═══ Supplied passage

3 diced plum tomatoes

1 bunch of fresh basil

1/4 diced white or red onion

2 diced cloves of garlic

1 tbsp virgin olive oil

1 tbsp balsamic vinegar

1 tsp of sugar

Salt and pepper to taste


1 Baguette

1/4 cup extra virgin olive oil

1/4 cup parmesan

1/2 tbsp dried basil

1 tsp Garlic salt

Balsamic Glaze:

2/3 cup of balsamic vinegar

Chicken Breasts:

4 pounded chicken breast

2 eggs

2/3 cup panko bread crumbs

1 tbsp paprika

1 tbsp garlic powder

1/2 tbsp Italian seasoning

Salt and pepper to taste

Olive oil

1 fresh mozzarella ball


Dice tomatoes, onions, and garlic. Combine in one bowl.

Then add in the same bowl; cut basil, olive oil, balsamic vinegar, sugar, and salt & pepper. Mix and serve!


Turn oven on to 275 degree Fahrenheit. Cut baguette in 1/2 inch slices. On a baking pan layout cut baguette and drizzle olive oil. Next sprinkle parmesan, oregano, and garlic salt. Then bake in increments of 3 minutes, careful because they do cook quick! Then plate and top with bruschetta and a drizzle of balsamic glaze!

Balsamic Glaze:

In a cooking pan on a medium heat, add balsamic vinegar and sugar. Stir occasionally until you reach the consistency you desire! I normally cook mine for about 30-45 minutes and heads up- it will make your house smell like vinegar!


Turn on oven to 375 degrees Fahrenheit. Pound 4 chicken breasts. Next layout a breading station which includes a flat bowl of eggs stirred, a flat bowl of panko breading mixed with garlic powder, paprika, Italian seasoning, salt & pepper. After preparing your station start by dipping your chicken breast in the egg and then into the bread crumbs (make sure both sides are fully covered). Once all chicken breasts have been through this process, grab a frying pan and turn on medium/high heat. Into that pan, add a layer of olive oil to cover the pans surface. Check to make sure the oil is to frying temperature by dropping a small bit of water into the pan, if the oil quickly reacts, it is ready to start frying. Next add the bread chicken into the pan cook on each side until golden brown (about 4-6 minutes) and then flip. Once both sides are nice and crispy, put the chicken onto a baking dish, top with sliced fresh mozzarella. Bake for 10 minutes and then broil on high for 3-5 minutes to get a nice color on the fresh mozzarella (can brown quickly, keep a close eye). Check the temp of the check to ensure it has reached 165 degrees Fahrenheit and then top with fresh bruschetta and drizzle on balsamic glaze. Serve with a butter & herb linguine or creamy gnocchi and broccoli for a full meal!

══════
═══ Raw data

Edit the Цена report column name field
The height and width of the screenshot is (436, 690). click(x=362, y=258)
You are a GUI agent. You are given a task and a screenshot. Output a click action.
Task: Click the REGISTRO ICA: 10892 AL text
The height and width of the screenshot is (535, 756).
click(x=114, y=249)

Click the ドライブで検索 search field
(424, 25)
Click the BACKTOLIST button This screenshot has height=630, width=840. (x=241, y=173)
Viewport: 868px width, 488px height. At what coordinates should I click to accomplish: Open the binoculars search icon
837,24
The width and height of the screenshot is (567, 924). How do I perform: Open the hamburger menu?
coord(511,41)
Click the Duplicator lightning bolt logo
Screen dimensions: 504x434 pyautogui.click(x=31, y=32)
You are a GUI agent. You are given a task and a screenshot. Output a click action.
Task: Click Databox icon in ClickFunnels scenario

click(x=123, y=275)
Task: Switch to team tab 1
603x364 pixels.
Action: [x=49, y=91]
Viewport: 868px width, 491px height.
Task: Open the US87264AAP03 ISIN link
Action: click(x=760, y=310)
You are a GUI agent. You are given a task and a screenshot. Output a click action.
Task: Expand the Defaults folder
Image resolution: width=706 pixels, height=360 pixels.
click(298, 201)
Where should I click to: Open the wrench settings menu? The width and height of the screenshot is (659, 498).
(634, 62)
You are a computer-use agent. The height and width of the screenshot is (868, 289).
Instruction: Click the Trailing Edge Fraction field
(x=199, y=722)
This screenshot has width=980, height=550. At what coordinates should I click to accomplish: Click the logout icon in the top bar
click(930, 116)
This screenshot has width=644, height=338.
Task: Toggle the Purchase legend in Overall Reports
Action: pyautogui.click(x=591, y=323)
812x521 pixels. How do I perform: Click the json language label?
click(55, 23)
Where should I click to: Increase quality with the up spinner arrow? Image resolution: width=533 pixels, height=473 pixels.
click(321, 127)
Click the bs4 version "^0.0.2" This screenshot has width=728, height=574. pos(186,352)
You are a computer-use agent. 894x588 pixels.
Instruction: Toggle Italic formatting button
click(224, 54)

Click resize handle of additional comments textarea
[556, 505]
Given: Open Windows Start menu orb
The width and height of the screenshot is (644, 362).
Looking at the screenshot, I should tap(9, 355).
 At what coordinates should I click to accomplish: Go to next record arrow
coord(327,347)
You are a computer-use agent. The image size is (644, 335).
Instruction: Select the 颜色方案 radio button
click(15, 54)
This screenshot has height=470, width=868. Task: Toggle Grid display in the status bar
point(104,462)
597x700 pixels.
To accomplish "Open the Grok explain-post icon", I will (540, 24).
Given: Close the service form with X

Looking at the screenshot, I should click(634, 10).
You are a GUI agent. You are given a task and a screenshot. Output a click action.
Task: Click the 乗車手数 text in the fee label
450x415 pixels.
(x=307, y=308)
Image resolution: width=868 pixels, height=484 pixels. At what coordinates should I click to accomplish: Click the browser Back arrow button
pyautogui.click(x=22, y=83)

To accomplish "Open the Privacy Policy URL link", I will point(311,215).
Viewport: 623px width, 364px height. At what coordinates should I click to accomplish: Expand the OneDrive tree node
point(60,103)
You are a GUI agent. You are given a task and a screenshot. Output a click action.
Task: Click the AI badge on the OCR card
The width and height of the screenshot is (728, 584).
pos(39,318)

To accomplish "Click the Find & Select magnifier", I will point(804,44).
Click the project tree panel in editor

══════

From the recipe above, transcribe word for word the part that opens with the words "1 fresh mozzarella" and closes with "Mix and serve!".

1 fresh mozzarella ball


Dice tomatoes, onions, and garlic. Combine in one bowl.

Then add in the same bowl; cut basil, olive oil, balsamic vinegar, sugar, and salt & pepper. Mix and serve!